Letter to the Editor: Vail Resorts fails to live up to its mission statement

Doug Laird

The big lie isn’t the 2020 election — it’s Vail’s stated mission to “provide exceptional experiences for our guests.” How can this possibly be reconciled with their Epic Pass auto-renew policy of not allowing guests to cancel an Epic Pass that doesn’t meet their limited conditions? 

We have been on auto-renew for years. This year, my daughter was accepted to a gap year school in Norway (ironically for skiing). This doesn’t meet the limited study abroad criteria for cancellation with Vail. The result is I was forced to purchase a pass I do not want, from which I will receive no benefit and fundamentally can’t use. It is absolutely worthless to me.

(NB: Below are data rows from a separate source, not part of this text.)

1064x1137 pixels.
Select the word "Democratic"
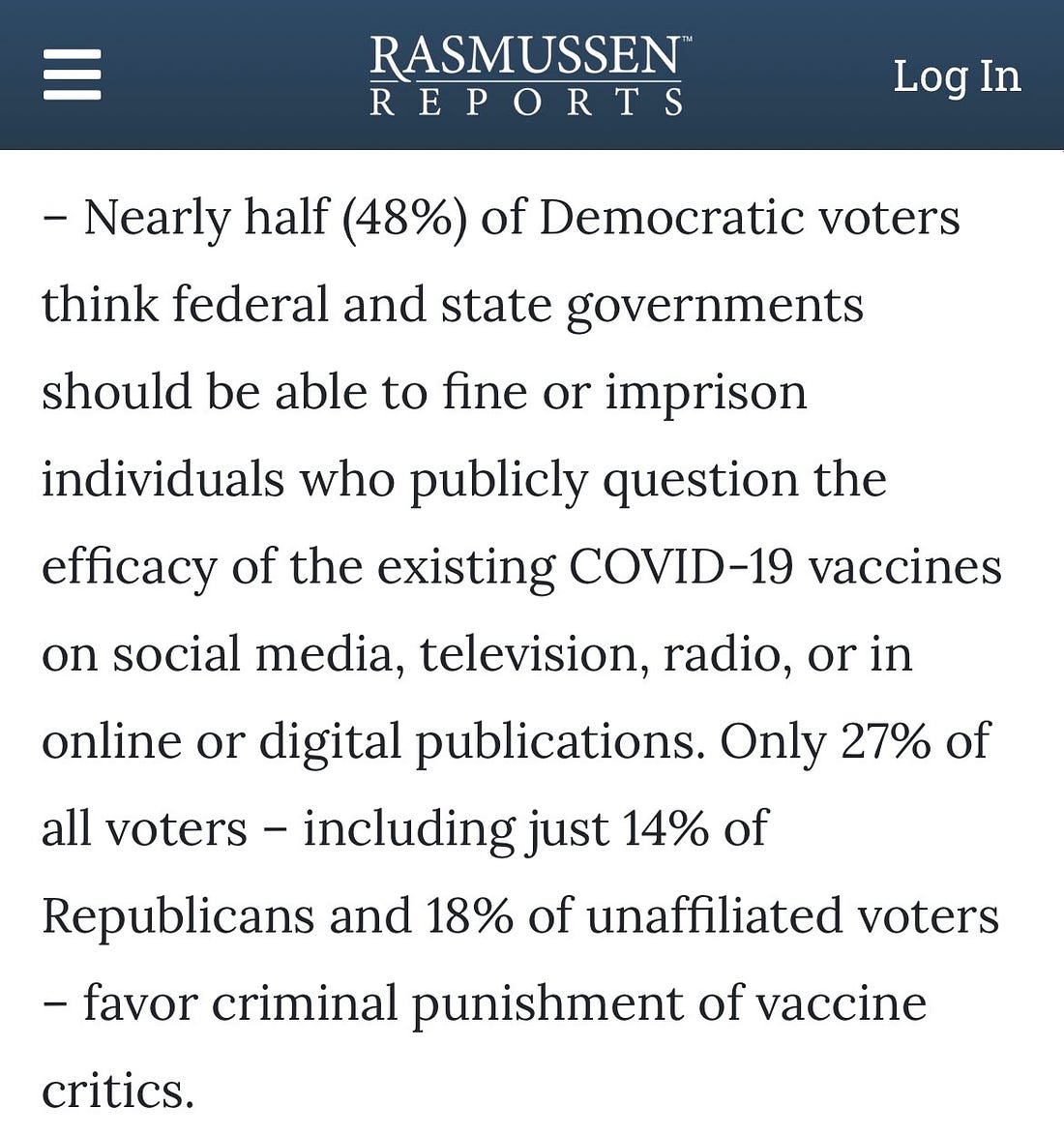click(x=670, y=217)
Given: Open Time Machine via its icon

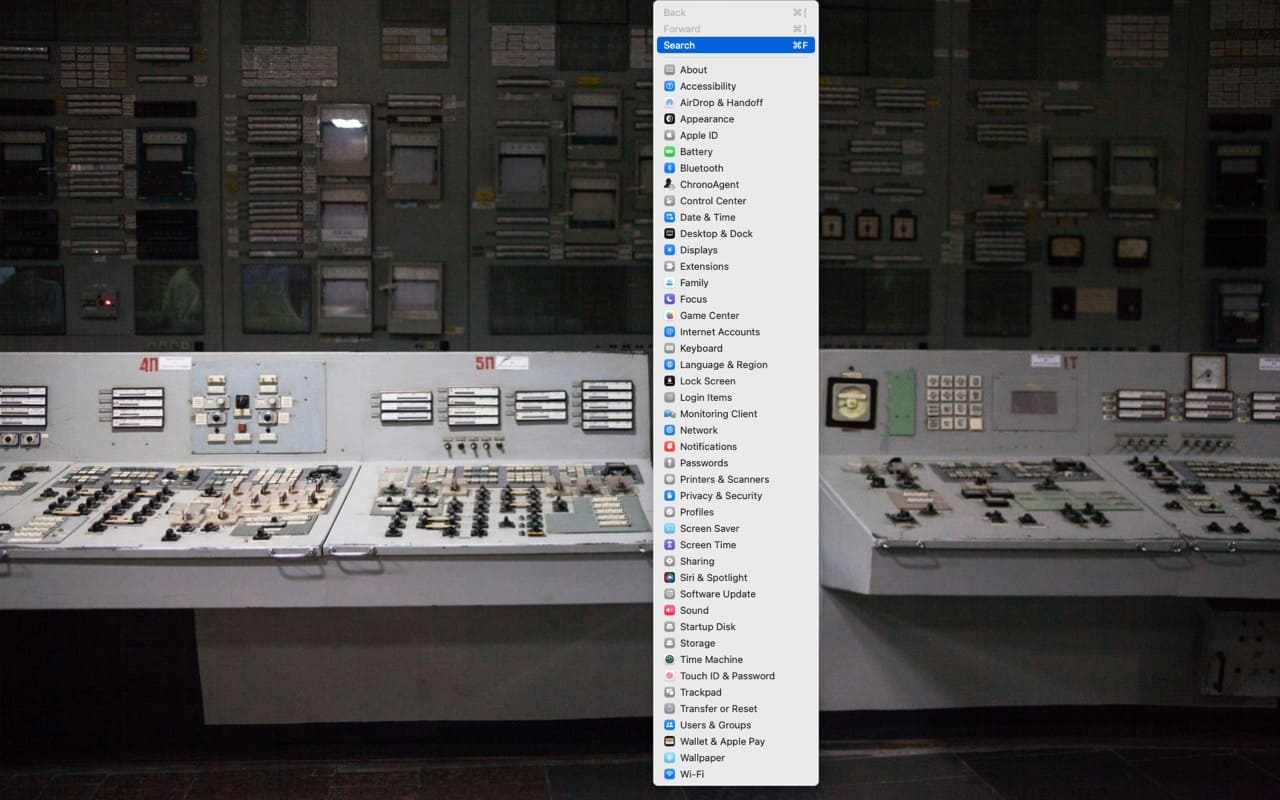Looking at the screenshot, I should pos(668,659).
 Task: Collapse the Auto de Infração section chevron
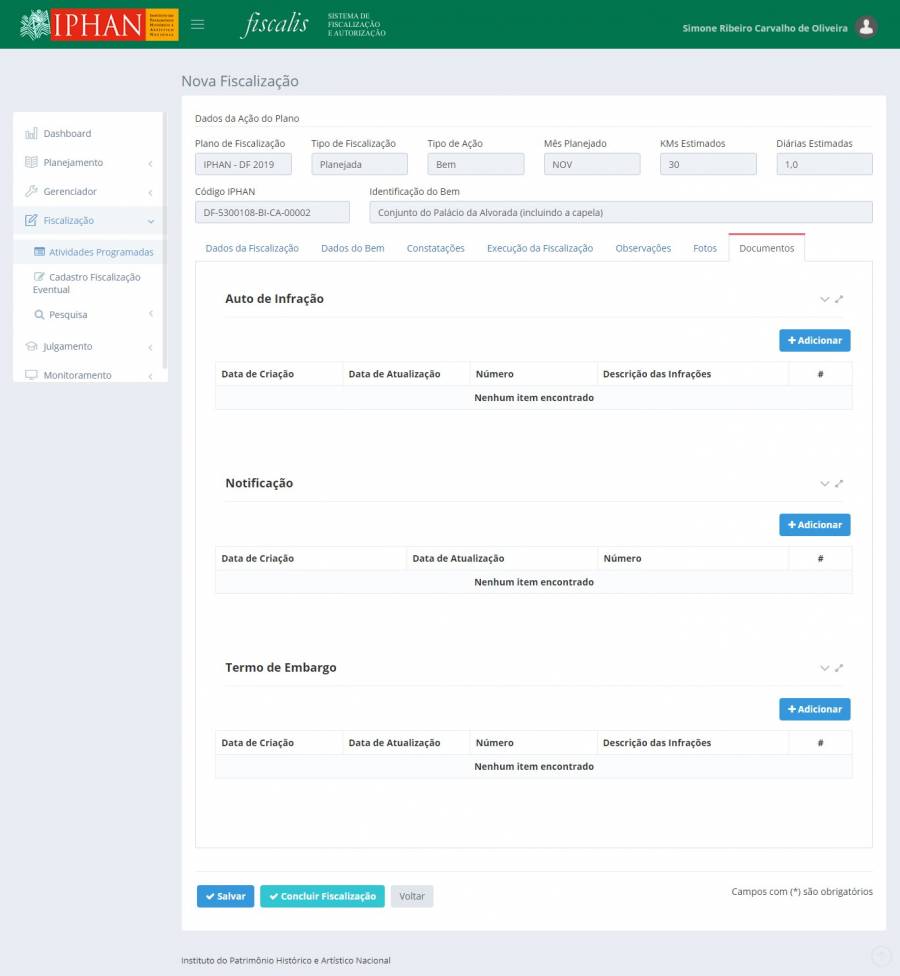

When I look online, I find similar stories from frustrated skiers. Let’s be clear, the total number of people wishing to cancel a pass has to be immaterial to the overall revenue of Vail Resorts. Additionally, the company sells out of season passes, so allowing one to be canceled would simply free up a pass for someone else who can’t get one. It would be revenue neutral to Vail. One might even say it would provide an exceptional experience for guests.

I read the fine print of the company’s policy. Vail has certainly covered its position. But the company fails to get the point. That is, the policy contradicts its mission statement. In addition to multiple calls and emails going back to May, I have sent letters to CEO Kirsten Lynch and head of marketing Ryan Bennett. Their failure to respond exemplifies a lack of customer focus at the top. There is no logical path that gets from the cancellation policy to the mission statement. Vail Resorts’ callous attitude would be sad if it weren’t so frustrating.